The Government has indicated that it will participate in a working group on the issue, despite its opposition to the proposal.
The Minister for Finance, Mr McCreevy, was one of only four out of 25 ministers to express outright opposition to the idea at a meeting in the Dutch seaside town of Scheveningen on Saturday.
The Minister, along with his British, Maltese and Slovak counterparts, fears that harmonising the tax base could eventually lead to harmonised corporate tax rates.
"We are against it," Mr McCreevy said. "Any methodology that would lead to harmonised tax rates, either through the front door or through the backdoor, is against the EU constitution.
EU rules allow member-states to freely set their own tax levels.
The Internal Market and Taxation Commissioner, Mr Frits Bolkestein, acknowledged that opinion among the ministers was divided but said that an overwhelming majority agreed that a common corporate tax base would benefit the European economy.

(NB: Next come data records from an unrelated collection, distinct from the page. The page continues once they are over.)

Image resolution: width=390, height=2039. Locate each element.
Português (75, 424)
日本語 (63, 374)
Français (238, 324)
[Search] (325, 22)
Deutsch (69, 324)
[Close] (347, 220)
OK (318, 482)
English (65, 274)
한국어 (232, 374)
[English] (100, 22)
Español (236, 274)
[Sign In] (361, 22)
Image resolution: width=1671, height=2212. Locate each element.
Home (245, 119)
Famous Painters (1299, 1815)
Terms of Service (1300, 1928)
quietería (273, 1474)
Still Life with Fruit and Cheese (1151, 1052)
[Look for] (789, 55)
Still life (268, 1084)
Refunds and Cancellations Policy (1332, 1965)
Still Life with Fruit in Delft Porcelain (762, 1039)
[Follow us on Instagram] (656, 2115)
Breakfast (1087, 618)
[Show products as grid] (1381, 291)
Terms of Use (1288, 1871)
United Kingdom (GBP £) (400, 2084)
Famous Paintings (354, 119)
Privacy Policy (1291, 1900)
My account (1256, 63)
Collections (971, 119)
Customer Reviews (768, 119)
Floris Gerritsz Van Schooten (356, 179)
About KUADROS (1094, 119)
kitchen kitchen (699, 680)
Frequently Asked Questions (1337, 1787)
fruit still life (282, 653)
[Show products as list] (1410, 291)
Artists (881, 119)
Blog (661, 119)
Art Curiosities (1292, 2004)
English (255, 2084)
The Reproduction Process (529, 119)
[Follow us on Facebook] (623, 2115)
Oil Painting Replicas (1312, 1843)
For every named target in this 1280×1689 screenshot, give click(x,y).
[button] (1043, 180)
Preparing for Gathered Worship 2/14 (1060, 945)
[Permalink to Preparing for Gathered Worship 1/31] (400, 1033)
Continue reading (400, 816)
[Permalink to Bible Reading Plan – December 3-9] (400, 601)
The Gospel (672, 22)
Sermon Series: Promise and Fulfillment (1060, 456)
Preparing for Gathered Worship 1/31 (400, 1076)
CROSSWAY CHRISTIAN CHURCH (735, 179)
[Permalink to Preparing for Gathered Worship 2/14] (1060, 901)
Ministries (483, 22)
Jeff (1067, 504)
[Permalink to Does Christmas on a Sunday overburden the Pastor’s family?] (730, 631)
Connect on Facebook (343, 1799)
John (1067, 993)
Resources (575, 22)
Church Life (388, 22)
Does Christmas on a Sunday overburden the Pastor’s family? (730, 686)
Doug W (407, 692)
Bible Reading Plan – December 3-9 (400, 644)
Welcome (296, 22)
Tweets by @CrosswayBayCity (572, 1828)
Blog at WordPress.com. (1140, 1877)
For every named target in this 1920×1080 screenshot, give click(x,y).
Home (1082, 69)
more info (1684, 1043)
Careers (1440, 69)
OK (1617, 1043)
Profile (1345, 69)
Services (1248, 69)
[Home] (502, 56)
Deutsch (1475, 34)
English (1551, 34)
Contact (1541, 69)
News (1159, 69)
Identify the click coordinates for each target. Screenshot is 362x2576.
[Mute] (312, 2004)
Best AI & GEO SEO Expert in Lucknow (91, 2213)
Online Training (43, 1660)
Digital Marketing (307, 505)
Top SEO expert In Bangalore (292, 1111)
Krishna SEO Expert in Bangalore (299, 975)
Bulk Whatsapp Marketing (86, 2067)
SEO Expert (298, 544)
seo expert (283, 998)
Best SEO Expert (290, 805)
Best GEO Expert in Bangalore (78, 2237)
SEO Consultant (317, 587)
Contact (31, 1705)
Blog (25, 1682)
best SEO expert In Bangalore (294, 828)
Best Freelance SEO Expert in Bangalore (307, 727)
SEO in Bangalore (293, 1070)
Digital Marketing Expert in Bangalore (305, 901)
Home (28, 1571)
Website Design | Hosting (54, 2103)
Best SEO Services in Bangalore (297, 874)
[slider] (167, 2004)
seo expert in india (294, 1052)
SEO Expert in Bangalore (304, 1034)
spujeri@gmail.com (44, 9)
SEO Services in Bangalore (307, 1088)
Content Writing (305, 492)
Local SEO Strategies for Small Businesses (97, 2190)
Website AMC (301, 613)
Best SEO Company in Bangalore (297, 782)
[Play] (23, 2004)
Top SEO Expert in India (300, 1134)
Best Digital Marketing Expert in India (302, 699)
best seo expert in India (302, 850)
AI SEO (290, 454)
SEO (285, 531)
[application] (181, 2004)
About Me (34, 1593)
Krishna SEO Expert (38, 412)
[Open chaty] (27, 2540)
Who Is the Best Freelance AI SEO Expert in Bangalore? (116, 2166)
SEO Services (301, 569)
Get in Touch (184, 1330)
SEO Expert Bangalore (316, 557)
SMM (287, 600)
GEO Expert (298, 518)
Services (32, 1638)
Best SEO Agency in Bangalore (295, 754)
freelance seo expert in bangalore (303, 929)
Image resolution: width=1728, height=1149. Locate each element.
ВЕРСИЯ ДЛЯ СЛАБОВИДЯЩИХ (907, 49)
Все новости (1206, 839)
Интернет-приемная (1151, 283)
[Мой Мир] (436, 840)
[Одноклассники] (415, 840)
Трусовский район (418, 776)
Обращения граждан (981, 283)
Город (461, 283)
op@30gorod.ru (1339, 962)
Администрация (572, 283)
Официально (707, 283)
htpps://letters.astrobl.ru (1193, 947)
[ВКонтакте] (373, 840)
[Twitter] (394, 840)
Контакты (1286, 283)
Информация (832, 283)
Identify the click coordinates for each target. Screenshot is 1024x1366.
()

"It would reduce administrative burdens. It would increase transparency. It goes in the same direction as the international accounting standards that must be adopted before January 1st next year by European companies quoted on the stock exchange," he said.
Employers' organisations in most EU countries support the Commission's proposal, although IBEC and Britain's CBI oppose it.
There was little support at Scheveningen for a call by the French finance minister, Mr Nicolas Sarkozy, for countries that levy unusually low corporate tax rates to have their EU structural funds cut.
Austria's Mr Karl-Heinz Grasser described Mr Sarkozy's proposal as "the wrong initiative" and Germany's Mr Hans Eichel suggested that it was premature.
"It's nonsense to have a debate about harmonisation of tax rates while we do not have a common tax base," Mr Eichel said.
The issue of corporate tax rates has risen to the top of the French political agenda in recent days, with the former Socialist prime minister, Mr Laurent Fabius, threatening to campaign against the EU constitution unless action is taken to prevent French companies relocating to low tax countries in central and eastern Europe.
The Commission is not pressing for harmonised corporate tax rates but Mr Bolkestein argues that companies that operate in more than one EU country would benefit from a common set of rules for calculating tax, even if it is levied at different rates.
Corporate tax has become a sensitive political issue in France as the government, which is trying to tackle a 9.8 per cent jobless rate, tries to stop what the French call "delocalisation", the relocation of firms to parts of the EU where costs are lower.